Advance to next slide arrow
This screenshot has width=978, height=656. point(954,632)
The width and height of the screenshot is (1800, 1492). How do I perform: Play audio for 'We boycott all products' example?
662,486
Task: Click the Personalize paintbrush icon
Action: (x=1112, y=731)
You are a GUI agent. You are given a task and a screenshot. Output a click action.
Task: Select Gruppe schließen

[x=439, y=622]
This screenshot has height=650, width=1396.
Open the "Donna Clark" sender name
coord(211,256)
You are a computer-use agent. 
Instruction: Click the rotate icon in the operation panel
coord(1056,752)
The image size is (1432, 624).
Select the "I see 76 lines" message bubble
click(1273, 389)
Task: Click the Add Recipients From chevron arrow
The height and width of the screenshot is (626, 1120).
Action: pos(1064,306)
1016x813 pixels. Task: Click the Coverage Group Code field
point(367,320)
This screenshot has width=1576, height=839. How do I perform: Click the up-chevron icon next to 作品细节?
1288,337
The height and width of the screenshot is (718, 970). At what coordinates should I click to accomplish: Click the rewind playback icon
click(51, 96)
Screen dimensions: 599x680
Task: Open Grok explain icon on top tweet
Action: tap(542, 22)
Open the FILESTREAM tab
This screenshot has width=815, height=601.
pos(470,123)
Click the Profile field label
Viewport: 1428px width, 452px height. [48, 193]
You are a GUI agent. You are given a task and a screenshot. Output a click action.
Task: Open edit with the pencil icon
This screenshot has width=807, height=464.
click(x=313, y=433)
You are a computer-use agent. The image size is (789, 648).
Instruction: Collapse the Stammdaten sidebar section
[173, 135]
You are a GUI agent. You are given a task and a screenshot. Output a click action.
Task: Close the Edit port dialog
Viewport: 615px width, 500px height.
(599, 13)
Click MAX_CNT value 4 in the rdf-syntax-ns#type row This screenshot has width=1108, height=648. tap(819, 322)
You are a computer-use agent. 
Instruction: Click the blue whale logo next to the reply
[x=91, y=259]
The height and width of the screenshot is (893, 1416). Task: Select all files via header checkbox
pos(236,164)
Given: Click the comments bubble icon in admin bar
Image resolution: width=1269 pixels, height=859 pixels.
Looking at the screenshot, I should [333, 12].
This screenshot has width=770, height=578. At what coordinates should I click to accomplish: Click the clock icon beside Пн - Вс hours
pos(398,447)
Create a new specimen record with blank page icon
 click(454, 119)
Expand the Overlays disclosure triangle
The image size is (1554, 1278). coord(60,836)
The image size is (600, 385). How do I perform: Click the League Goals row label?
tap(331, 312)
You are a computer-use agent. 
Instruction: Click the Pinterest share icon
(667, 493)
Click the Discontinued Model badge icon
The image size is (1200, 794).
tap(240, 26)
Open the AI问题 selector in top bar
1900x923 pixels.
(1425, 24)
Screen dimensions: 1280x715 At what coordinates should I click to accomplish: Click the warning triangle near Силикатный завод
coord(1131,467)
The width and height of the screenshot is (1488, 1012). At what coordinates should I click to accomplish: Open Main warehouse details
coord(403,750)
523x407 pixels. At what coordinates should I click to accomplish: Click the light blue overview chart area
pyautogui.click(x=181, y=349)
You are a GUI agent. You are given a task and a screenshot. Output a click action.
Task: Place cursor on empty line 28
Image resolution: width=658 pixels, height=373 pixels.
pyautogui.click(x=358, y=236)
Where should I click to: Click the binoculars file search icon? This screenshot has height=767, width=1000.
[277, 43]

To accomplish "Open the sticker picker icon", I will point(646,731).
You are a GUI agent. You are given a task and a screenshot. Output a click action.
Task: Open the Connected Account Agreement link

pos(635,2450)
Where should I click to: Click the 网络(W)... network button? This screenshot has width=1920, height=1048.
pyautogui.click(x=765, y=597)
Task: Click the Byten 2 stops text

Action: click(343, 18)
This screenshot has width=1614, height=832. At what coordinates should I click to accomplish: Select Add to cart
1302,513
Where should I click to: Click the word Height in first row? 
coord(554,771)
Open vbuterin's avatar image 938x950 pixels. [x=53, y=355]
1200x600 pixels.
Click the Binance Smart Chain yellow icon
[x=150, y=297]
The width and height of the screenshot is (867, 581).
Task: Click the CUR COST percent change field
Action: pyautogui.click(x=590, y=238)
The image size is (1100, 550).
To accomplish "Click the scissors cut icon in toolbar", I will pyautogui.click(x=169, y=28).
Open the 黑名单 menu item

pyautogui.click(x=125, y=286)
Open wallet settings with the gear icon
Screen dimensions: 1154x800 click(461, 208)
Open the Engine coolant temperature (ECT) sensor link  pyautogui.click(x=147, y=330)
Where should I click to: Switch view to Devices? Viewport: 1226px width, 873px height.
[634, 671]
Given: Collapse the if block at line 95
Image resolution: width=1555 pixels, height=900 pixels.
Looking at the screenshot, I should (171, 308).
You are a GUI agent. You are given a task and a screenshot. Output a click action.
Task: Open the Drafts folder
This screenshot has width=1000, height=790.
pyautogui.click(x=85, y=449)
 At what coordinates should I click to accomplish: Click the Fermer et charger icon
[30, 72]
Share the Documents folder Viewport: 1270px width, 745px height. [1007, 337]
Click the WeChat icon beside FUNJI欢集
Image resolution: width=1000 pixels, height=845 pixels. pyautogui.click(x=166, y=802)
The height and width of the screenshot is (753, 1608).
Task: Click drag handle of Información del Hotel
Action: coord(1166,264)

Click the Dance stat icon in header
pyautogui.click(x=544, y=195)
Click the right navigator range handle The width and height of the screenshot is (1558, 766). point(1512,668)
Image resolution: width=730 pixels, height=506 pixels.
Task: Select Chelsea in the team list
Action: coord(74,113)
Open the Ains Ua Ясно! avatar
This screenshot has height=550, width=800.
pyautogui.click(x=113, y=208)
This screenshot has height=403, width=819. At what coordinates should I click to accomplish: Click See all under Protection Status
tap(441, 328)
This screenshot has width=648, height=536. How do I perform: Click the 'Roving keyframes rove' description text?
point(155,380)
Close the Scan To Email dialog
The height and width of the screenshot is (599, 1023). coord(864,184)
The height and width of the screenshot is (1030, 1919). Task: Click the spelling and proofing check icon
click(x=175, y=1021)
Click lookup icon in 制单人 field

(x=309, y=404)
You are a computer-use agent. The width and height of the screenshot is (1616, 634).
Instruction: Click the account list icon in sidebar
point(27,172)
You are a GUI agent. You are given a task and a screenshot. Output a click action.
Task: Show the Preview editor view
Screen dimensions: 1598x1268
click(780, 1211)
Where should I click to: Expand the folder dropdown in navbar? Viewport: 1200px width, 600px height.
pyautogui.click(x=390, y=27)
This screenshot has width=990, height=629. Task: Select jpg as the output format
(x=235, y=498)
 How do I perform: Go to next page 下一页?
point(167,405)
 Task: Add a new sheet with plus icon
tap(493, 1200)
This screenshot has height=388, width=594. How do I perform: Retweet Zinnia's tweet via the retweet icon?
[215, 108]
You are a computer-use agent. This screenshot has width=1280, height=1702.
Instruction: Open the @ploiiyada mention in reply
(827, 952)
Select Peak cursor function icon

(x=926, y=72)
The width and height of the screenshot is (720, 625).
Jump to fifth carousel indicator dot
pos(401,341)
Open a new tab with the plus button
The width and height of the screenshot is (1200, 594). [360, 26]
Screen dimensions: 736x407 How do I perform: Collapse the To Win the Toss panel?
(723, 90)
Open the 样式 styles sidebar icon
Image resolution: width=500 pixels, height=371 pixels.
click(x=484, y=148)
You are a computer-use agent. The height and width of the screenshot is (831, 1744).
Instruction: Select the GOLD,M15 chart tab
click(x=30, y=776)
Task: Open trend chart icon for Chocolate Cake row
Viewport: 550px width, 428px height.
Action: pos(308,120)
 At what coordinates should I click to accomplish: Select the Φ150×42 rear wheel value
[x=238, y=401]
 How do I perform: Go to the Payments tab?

● ● ● ● ●

> **TASK DIRECTIONS**
The reply should consist solely of the lines above from the one that has "Task: Click the Byten 2 stops text" through the one that has "1200x600 pixels.", reproduced exactly.

> **ANSWER**
Task: Click the Byten 2 stops text

Action: click(343, 18)
This screenshot has width=1614, height=832. At what coordinates should I click to accomplish: Select Add to cart
1302,513
Where should I click to: Click the word Height in first row? 
coord(554,771)
Open vbuterin's avatar image 938x950 pixels. [x=53, y=355]
1200x600 pixels.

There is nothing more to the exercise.